How do I configure and communicate with a serial port? [closed]

I need to send and receive data over serial connections (RS-232 and RS-422).

How do I set up and communicate with such a connection? How do I figure out what the configuration settings (e.g. baud rate) should be and how do I set them?

In particular I am looking to do this in Java, C/C++, or one of the major Unix shells but I also have some interest in serial programming using Windows/Hyperterminal.


Build a time machine and go back to 1987? Ho ho.

Ok, no more snarky comments.

How do I figure out what the configuration settings (e.g. baud rate) should be...

Read the datasheet? Ok, ok. Seriously, last one. If you don't know the baud rate of the device you are trying to communicate with, you have two choices. Start guessing, or possibly bust out an o-scope. If you need a good starting point, let me suggest 9600-8-N-1. My suspicion is you can get there with brute force relatively quickly. There's a third option of having an old-school ninja who can tell just by the LOOK of the garbled characters at some standard baud rate what actual baud rate is. An impressive party trick to be sure.

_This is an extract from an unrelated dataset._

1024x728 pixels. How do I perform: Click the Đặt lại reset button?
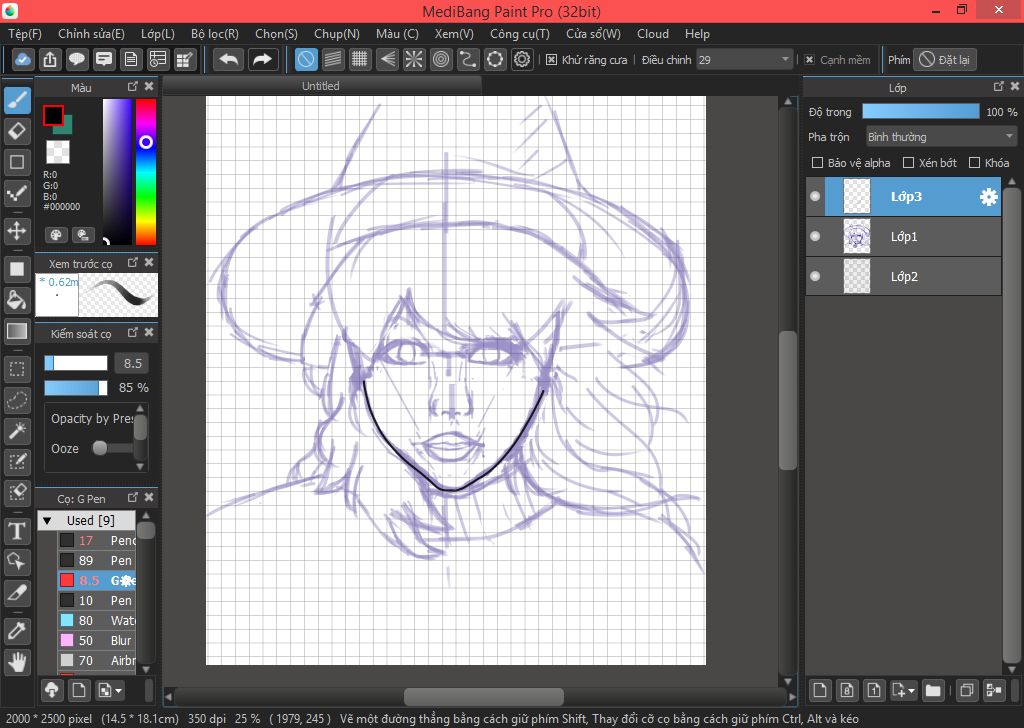[944, 60]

Hopefully though you have access to this information. In unix/linux, you can get ahold of minicom to play with the serial port directly. This should make it fairly quick to get the configuration figured out.

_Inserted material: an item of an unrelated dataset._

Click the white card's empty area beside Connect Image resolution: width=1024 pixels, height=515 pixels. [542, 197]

one of the major Unix shells

In Unix the serial port(s) is/are file-mapped into the /dev/ subdir. ttyS0, for example. If you setup the correct baud rate and whatnot using minicom, you can even cat stuff to that file to send stuff out there.

On to the meat of the question, you can access it programmatically through the POSIX headers. termios.h is the big one.

See: http://www.easysw.com/~mike/serial/serial.html#3_1 (NOT AVAILABLE ANYMORE)

but I also have some interest in serial programming using Windows/Hyperterminal.

Hyperterminal and minicom are basically the same program. As for how Windows let's you get access to the serial port, I'll leave that question for someone else. I haven't done that in Windows since the Win95 days.


If you want to code in Java I really recommend SerialIOs SerialPort. It is very easy to use and saves you days of work. I've never found an open source library as good as SerialIO, REALLY!

My advice: do not use Sun's serial IO framework! It is from 1998 and full of bugs. You can use rxtx but serialio is better!


For C/C++ on Windows you have (at least) two choices:

  1. Use the SerialPort class provided by .NET.
  2. Use the Win32 API. There is an extensive MSDN article dating back to 1995, and many free libraries and examples on the web to get you started.

The .NET option will be much easier.


If it needs to be cross platfrom, I would suggest looking at Boost Asio.


Awhile back I wrote a decent sized application to route connections from a farm of modems through to a TCP/IP network address.

Initially I looked for an unencumbered (free) Serial IO library. I tried Sun's, IBM's and RxTx. They were fine for developing the application, and in initial testing, but in production they each proved unstable.

Finally I paid for SerialIO's SerialPort. Converting over was literally an exercise in changing imports, and the library has been absolutely rock solid - I cannot recommend it enough. My application has been running in the field 24/7 for a couple of years now, with not a single problem encountered by multiple customers.

If you start development using SerialPort, they have a better API and I would use it.

If you need cross platform support, Java with SerialPort was the best choice I could find.

Lastly, their licensing is pretty darn reasonable as long as you are not preinstalling software on the equipment for your customer(s).